3. The “Position Announcement” described the position in pertinent part as follows: “Title Of Position: Remedial Teacher Of Physical Education . . . . Primary Responsibilities: . . . (t)his person would be responsible for the instruction of physically handicapped pupils in remedial physical education. . . . Minimum Qualifications: B.A. degree in physical education and a secondary credential; must have completed or be able to complete within one year the National Trainers' Exam; two years of advanced course work in sports medicine at the postgraduate level and/or master's degree in the area of sports medicine. Experience Required: Four years of teaching experience in physical education; eighty hours of practical lab work in sports medicine at the graduate degree level; work with colleges and physicians in the area of sports medicine and rehabilitative therapy.” No showing was made that appellants Combs or Jones held any of these qualifications.

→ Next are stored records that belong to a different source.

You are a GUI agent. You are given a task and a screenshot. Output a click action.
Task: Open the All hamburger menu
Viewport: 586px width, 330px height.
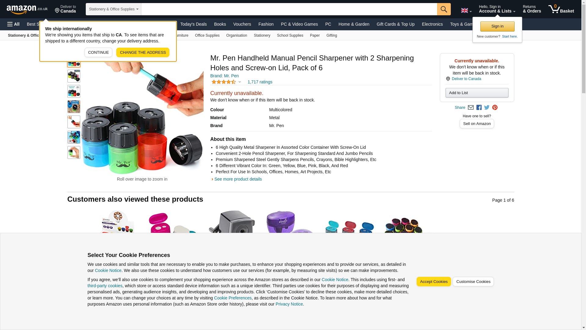click(x=13, y=24)
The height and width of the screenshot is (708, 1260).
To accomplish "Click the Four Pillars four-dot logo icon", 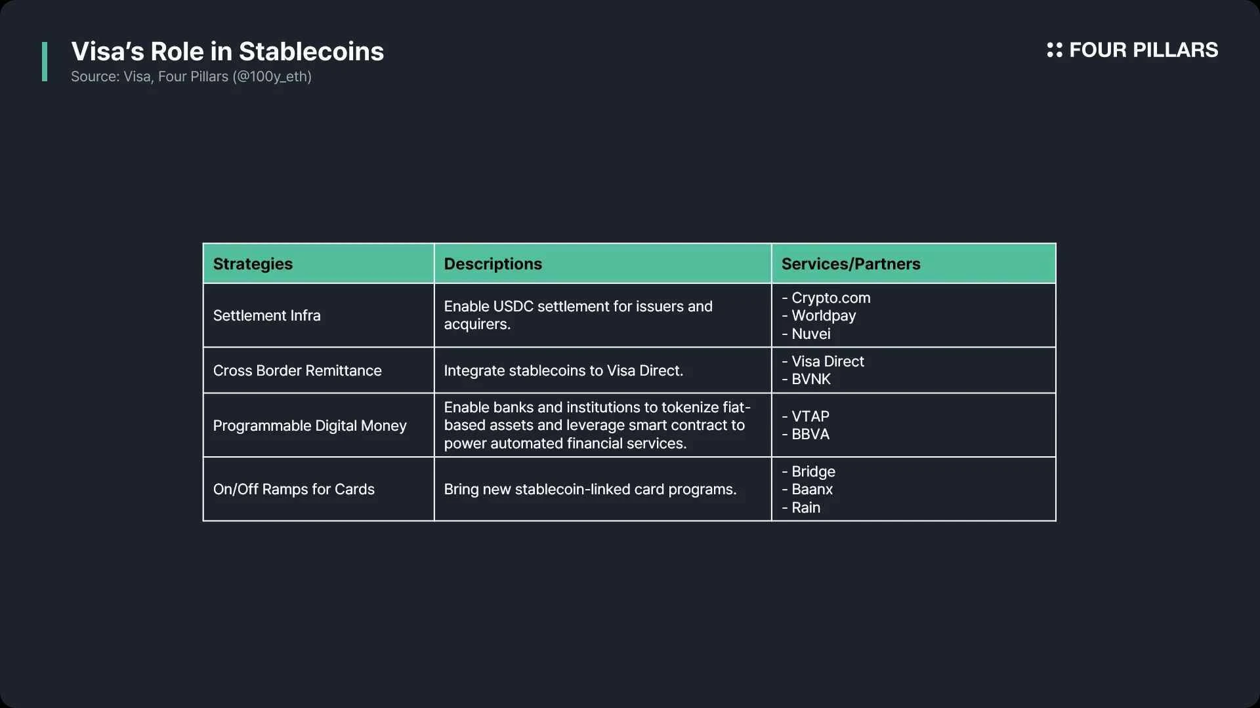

4. Code of Civil Procedure sections 1084 and 1085 successively provide:“1084. The writ of mandamus may be denominated a writ of mandate.“1085. It may be issued by any court, except a municipal or justice court, to any inferior tribunal, corporation, Board, or person, to compel the performance of an act which the law specially enjoins, as a duty resulting from an office, trust, or station; Or to compel the admission of a party to the use and enjoyment of a right or office to which he is entitled, and from which he is unlawfully precluded by such inferior tribunal, corporation, Board, or person.” (Emphasis added.)
RATTIGAN, Acting Presiding Justice.
CHRISTIAN and McGUIRE (Assigned by the Chairperson of the Judicial Council), JJ., concur.